CHK1/2 inhibition has been extensively explored clinically in various cancer types but not yet in GB, likely because numerous CHK1/2i were discontinued before phase III, such as UCN-01 (7-hydroxystaurosporine), rabusertib (LY2603618) and MK-8776 (SCH 900776) [162,163,164,165,166,167,168]. AZD7762, for instance, showed severe cardiac toxicities in patients with advanced solid tumors (AST) [169]. Clinical trials are currently ongoing for CHK1-selective inhibitors CCT245737 (SRA737), GDC0575 (ARRY-575, RG7741), and the CDK1/2 inhibitor prexasertib (LY2606368). Prexasertib-related neutropenia has been identified as an adverse effect but warrants further development with clinical activity in ovarian cancer, squamous cell carcinoma, and advanced cancer types [170,171,172,173,174]. The CHK1i GDC-0425 or GDC-0575, given in combination with gemcitabine to solid tumor patients, both warrant further investigation [175,176].
CHK1i therapy of GB has remained in the preclinical setting.
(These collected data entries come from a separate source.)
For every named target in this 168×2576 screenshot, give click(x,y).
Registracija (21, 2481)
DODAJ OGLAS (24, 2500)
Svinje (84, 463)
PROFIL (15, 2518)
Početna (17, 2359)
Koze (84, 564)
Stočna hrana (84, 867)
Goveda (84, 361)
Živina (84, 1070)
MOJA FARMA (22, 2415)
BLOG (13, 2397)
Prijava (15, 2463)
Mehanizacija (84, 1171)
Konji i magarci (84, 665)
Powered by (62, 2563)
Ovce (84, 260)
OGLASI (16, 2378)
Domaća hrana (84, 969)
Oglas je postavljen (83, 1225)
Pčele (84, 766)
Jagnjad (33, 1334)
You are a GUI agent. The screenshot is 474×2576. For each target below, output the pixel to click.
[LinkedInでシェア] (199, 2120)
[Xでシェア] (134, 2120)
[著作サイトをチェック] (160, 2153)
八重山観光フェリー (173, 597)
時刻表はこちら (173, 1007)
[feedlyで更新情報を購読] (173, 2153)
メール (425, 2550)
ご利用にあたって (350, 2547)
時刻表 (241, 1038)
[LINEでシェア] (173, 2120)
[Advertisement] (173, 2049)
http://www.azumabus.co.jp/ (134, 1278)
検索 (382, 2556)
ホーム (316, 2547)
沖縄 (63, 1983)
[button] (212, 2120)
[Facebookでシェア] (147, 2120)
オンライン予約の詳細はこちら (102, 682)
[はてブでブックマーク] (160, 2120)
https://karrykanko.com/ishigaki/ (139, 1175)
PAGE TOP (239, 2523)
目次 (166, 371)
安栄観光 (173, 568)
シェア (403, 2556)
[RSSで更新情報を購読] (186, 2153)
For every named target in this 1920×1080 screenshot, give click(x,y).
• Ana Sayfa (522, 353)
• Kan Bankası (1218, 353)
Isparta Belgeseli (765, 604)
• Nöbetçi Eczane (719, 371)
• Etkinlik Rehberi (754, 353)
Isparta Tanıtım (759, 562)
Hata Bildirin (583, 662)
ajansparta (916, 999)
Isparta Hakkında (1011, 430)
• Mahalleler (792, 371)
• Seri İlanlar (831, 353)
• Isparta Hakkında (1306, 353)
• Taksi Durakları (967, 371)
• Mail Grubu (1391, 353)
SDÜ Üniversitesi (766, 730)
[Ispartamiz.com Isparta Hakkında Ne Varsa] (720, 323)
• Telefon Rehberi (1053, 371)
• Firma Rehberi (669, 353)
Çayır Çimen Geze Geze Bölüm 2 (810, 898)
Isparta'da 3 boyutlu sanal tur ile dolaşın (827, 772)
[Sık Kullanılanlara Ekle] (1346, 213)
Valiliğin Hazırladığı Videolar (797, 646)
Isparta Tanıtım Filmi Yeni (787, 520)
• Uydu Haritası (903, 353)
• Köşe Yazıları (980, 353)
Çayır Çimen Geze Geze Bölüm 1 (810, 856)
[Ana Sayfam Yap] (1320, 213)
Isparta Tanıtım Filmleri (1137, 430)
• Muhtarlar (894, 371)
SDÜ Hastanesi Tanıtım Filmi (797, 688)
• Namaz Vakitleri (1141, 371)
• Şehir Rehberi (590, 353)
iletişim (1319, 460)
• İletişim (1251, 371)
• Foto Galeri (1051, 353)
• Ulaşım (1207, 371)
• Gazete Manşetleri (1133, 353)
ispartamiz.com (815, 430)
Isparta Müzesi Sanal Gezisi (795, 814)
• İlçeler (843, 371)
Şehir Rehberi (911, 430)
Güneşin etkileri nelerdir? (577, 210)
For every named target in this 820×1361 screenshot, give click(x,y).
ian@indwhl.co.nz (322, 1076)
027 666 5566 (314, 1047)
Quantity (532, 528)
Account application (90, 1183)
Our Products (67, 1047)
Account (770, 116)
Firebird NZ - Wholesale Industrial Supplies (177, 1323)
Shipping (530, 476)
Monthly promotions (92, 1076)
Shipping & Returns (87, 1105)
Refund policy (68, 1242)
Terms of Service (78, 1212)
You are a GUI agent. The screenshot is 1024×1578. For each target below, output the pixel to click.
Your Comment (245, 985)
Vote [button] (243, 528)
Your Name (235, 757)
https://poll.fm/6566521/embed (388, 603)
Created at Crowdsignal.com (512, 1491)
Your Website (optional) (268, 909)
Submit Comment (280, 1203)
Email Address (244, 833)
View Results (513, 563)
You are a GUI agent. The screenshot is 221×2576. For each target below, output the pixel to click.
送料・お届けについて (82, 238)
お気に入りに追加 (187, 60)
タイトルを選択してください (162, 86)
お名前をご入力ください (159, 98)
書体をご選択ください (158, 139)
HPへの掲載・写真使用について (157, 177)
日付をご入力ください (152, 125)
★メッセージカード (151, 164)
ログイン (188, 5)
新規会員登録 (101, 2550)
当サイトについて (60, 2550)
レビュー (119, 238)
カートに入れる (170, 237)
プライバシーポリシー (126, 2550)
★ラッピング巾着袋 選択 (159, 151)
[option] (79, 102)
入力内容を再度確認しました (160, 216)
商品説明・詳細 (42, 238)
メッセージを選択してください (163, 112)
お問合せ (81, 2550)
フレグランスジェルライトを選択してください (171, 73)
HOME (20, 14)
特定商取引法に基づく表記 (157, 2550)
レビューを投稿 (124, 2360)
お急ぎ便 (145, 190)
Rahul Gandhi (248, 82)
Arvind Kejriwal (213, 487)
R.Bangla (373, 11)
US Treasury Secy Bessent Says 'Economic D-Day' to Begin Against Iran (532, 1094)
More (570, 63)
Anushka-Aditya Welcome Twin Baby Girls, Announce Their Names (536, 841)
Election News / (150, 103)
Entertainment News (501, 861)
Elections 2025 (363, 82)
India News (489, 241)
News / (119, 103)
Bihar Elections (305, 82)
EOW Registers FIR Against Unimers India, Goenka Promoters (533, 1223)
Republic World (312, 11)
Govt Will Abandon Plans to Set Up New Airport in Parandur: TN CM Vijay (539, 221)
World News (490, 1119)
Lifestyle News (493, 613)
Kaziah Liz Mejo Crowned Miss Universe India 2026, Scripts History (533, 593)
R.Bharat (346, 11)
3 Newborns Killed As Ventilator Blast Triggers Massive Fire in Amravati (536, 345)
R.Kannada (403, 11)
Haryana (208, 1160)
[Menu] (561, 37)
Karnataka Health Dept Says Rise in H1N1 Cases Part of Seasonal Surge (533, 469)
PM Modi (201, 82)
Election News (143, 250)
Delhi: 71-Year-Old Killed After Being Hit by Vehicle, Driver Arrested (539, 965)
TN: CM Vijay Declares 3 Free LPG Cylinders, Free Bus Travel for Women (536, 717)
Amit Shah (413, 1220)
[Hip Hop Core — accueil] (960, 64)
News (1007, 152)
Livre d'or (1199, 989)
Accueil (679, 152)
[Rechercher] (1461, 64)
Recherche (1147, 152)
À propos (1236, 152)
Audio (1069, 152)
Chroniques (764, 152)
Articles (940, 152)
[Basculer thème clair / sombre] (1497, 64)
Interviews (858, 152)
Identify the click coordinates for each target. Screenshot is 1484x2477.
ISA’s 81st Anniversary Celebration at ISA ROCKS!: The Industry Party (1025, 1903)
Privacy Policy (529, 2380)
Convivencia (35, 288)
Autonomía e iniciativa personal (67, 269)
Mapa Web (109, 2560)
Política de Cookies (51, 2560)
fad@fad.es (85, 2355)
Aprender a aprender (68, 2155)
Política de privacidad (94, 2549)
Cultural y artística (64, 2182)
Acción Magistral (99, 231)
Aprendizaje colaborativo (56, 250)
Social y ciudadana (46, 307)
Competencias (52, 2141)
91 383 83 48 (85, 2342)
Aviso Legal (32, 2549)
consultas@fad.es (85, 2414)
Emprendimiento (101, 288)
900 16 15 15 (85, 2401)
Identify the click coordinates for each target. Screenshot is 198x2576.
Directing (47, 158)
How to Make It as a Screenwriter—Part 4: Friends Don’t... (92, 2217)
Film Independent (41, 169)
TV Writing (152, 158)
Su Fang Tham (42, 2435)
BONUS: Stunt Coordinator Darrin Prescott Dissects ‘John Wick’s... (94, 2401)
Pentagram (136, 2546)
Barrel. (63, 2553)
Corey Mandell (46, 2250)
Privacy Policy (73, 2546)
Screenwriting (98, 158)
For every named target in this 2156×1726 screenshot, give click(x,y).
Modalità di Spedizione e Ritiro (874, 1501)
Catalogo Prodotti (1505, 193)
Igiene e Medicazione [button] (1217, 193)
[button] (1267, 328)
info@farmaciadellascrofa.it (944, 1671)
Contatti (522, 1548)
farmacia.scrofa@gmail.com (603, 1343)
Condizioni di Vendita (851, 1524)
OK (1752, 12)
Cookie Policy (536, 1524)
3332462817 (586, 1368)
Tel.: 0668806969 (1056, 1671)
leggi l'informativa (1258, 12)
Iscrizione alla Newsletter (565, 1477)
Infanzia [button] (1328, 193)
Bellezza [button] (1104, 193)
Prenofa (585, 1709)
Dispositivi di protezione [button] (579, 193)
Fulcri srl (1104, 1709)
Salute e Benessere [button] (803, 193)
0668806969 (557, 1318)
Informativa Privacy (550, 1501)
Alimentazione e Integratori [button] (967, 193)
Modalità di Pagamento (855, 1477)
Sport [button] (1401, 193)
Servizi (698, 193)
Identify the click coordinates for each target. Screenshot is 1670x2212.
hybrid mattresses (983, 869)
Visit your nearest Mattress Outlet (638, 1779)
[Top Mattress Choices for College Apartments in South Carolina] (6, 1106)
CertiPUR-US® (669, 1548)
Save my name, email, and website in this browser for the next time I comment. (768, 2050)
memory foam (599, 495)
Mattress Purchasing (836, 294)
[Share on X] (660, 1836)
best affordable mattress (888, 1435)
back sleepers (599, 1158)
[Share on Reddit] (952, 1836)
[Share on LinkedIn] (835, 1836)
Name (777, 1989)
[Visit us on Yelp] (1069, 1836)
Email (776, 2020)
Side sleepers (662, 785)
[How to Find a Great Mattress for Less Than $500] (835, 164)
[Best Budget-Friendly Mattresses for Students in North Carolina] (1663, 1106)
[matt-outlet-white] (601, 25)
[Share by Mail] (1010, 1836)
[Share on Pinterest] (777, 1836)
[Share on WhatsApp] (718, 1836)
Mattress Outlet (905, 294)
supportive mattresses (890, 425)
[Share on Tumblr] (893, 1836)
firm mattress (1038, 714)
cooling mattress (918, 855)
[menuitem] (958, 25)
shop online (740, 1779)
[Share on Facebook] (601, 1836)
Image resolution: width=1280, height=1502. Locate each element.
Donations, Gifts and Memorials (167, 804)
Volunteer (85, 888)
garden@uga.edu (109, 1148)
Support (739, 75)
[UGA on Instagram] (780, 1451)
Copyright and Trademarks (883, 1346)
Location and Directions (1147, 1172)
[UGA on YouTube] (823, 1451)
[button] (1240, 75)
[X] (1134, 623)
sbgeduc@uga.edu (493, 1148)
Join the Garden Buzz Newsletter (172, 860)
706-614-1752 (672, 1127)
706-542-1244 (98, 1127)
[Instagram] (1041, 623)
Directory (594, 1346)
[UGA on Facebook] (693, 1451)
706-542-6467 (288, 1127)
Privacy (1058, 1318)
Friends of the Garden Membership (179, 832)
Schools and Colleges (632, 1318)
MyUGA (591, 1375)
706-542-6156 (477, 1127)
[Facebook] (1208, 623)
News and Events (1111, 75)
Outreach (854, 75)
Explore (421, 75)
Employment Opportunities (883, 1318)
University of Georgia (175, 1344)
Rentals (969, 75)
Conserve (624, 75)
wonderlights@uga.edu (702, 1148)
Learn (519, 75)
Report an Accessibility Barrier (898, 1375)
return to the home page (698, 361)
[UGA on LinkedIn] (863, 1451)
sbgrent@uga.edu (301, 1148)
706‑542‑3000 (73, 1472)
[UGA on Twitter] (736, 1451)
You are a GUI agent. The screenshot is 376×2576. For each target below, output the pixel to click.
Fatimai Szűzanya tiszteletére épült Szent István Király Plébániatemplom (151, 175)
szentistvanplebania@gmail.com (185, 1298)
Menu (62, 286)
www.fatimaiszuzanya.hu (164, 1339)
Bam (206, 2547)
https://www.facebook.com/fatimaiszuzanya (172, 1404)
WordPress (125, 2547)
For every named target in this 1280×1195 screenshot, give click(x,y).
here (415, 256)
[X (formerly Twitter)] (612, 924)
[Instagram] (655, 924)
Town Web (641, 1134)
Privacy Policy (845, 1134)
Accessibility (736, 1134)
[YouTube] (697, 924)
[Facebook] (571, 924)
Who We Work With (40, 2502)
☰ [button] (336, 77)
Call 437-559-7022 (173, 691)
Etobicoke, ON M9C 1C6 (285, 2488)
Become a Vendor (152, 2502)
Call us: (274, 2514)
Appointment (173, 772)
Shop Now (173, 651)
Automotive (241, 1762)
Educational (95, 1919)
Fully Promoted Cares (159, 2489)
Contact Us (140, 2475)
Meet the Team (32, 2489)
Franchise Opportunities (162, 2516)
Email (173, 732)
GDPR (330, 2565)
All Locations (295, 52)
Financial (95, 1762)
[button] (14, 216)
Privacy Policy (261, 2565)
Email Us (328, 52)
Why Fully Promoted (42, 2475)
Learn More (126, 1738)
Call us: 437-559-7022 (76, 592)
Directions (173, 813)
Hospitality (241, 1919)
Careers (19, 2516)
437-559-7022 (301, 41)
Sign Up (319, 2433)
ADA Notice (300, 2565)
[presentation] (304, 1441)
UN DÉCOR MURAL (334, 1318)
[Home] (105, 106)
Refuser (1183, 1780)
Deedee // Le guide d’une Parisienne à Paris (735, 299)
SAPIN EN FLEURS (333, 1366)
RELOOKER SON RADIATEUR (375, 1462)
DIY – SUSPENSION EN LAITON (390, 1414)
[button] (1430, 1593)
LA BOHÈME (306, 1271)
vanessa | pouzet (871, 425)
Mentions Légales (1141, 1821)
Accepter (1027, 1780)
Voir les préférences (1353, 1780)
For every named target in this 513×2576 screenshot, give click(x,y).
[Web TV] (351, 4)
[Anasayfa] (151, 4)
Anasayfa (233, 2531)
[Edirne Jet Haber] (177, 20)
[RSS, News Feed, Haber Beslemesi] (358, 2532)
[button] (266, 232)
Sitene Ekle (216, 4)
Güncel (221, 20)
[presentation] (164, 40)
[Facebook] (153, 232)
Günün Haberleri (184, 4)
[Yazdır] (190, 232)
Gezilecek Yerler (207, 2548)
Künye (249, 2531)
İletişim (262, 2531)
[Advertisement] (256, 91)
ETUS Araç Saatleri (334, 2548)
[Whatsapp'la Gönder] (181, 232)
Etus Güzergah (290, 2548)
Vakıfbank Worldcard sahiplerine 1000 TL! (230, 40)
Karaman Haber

Treatment with gemcitabine and the CHK1i MK-8776 effectively permeated the BBB and inhibited glioma growth in vivo [177]. Moreover, UCN-01, although in itself non-toxic, increased the cytotoxicity of TMZ by five-fold in U87MG (p53 wild-type or deficient) glioma cells by accumulating the number of cells bypassing G2-M arrest and thereby undergoing mitotic catastrophe [178]. UCN-01 also inhibited GSC growth in vitro, and AZD7762 radiosensitized p53-mutated GB cell lines (confirmed in GB in vivo models) [179,180,181]. SAR-020106 sensitized human GB cells to RT, TMZ, and decitabine treatment [182]. The impact of CHK1 inhibition on GB cells was also studied using SB18078 and PF477736, confirming an influence on colony and tumor sphere formation, as well as cell proliferation. Khanna et al. also confirmed that CHK1 acts via protein phosphatase 2A in promoting GB cell growth [183]. Unfortunately, in AST, a phase I study on PF477736 combined with gemcitabine was terminated due to business reasons (NCT00437203) [29]. Interestingly, targeting the CHK1 gene in GSCs, using, for example, lentivirus-delivered short hairpin RNA (shRNA), also showed the potential to increase radiosensitivity via apoptosis induction [184].
Less research is performed on CHK2i in GB. It should be noted that while knockdown of CHK1 expression enhanced radiosensitivity of human GSCs, this was not the case upon CHK2 inhibition [184]. TMZ-induced cell death was also more prominently enhanced by pharmacologic inhibition of CHK1 compared to CHK2 inhibition [128]. However, the CHK2i PV1019 radiosensitized U251 glioma cells [12,185]. As an alternative to CHK1/2 inhibition, inhibition of their downstream targets CDK1/2 or Cdc25A protein phosphatase has been studied [186]. In our opinion, the multi-targeted MAPK inhibitor MEK162, which also inhibits CDK1/CDK2/WEE1/p-ATM besides CHK2, should be further explored since it downregulated and radiosensitized spheroidal and orthotopic GB xenografts [15].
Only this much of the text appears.